La educación lleva tiempo (mucho tiempo) y
paciencia, mucha paciencia. Dos factores que presuponen amor como música del
corazón. Pues si no se ama profundamente ni se tiene tiempo (esperar
esperanzado), ni tampoco para la confianza (el atributo con mayúsculas de la
paciencia), entonces no hay tierra de cultivo para una buena educación.
Siempre hay una sensación de no llegar, de no
hacer suficiente, de haber tirado el dinero, el tiempo y el esfuerzo en un
campo que se riega pero en el que no salen flores ni frutos.

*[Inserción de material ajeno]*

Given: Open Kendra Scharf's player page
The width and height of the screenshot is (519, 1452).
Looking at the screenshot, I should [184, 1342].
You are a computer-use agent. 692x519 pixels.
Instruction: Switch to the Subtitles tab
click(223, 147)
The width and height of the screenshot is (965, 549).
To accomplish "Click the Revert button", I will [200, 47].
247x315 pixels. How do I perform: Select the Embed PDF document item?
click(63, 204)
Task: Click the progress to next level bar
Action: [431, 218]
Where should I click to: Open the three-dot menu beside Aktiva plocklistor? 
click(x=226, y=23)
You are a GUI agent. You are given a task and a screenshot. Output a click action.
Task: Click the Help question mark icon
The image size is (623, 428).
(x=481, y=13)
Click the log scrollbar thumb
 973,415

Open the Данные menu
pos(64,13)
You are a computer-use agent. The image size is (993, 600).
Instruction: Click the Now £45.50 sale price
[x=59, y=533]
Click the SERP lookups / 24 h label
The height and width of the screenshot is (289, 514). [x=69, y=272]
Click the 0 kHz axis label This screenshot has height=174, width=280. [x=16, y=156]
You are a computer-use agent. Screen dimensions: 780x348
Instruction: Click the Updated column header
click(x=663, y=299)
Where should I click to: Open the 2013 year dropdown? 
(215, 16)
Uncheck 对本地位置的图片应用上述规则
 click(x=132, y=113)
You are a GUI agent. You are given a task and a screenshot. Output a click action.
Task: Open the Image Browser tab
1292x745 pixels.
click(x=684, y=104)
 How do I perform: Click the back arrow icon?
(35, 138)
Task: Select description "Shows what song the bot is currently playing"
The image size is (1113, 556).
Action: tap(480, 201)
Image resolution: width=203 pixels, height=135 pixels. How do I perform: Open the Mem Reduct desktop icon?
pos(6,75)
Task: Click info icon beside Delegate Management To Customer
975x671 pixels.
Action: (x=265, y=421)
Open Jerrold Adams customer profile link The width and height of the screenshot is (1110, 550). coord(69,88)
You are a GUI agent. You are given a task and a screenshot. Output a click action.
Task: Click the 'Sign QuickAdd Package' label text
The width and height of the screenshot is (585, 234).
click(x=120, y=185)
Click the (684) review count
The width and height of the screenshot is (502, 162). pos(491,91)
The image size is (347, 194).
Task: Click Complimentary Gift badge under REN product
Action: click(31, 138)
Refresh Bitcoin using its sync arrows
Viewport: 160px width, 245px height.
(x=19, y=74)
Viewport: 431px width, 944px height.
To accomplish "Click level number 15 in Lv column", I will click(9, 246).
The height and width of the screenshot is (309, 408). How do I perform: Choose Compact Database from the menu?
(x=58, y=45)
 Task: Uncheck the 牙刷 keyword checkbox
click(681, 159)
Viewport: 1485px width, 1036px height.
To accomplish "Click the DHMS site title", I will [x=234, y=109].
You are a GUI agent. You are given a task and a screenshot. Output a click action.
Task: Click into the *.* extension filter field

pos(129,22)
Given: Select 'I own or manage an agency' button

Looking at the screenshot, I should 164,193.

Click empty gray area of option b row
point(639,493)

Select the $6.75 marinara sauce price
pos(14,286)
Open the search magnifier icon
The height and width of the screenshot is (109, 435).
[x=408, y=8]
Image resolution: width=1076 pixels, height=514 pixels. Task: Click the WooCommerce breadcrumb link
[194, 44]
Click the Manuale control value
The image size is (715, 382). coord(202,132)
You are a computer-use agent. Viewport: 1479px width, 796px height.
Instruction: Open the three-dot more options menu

Educar a un hijo es, en muchas ocasiones,
tarea ingrata. Sin duda. La pasión amorosa y nuestra entrega son la gasolina
que nos hace no claudicar.
No hay que mirar a la cara del hijo cuando se
educa (me lo dice siempre mi madre, que tiene razón acumulada por la
experiencia). Un hijo tiene, debe contradecir y poner mala cara, negociar y no
asentir a todo. El padre, por su parte, deberá establecer los límites, escuchar
y dialogar y negociar, si la situación lo permite, o bien decir no sin “mirar
el gesto” taciturno del hijo contrariado. No es agradable, pero esa es la labor
del hijo, pues así es como se va a ir construyendo, mientras va probando sus
límites, gustos y formándose opinión, aprendiendo y abriendo sus propios
caminos.
Ahora bien, nada en la educación se puede
arrebatar. El tiempo corre lento cuando se trata de hacer crecer a nuestros
hijos. Como un buen guiso que
cariñosamente cuece pausado para engendrar su mejor sabor. La lentitud nos somete
a una mayor espera, la educación también. A un hijo no se le pueden Robar sus
espacios con nuestras prisas porque crezca, se desarrolle y madure
convenientemente. Es trabajo de años, son horas en el parque o de paseo, de
charlas teóricamente inútiles a última hora de la noche cuando uno ya quiere
enchufar la televisión y evadirse, caricias al ir a dormir porque en ese
instante te harán una confidencia. Jugar a la hora de la siesta un fin de
semana mientras nos come el sueño.
Comprobamos que la educación de los hijos
adolece de excesivo ruido. El silencio en la educación es necesario. ¿A qué nos
referimos?: a la capacidad como padres de educar en la calma para conectarnos
con nuestros hijos y él consigo mismo. Les hablamos sin tregua, con discursos
constantes, cuando a veces lo necesario es lo contrario: callar la cháchara
mental y verbal para que aparezca la verdadera clarividencia y rectitud. El
silencio implica lentitud y la calma permite dibujar la verdad: la tuya y la de
tu hijo.
El agua erosiona pasados los años ¡pues cuánto
más ocurre cuando se trata del progreso del ser más complejo de la creación!.
Por tanto, si educamos debemos permitirnos y
dedicar tiempo, paciencia, amor (pasión) y silencio (sosiego) de escucha. Así
se van construyendo los caminos del alma en el hijo.
El tiempo y esfuerzo dedicados a ellos revierten,
aunque la recogida de la mies sea tardía.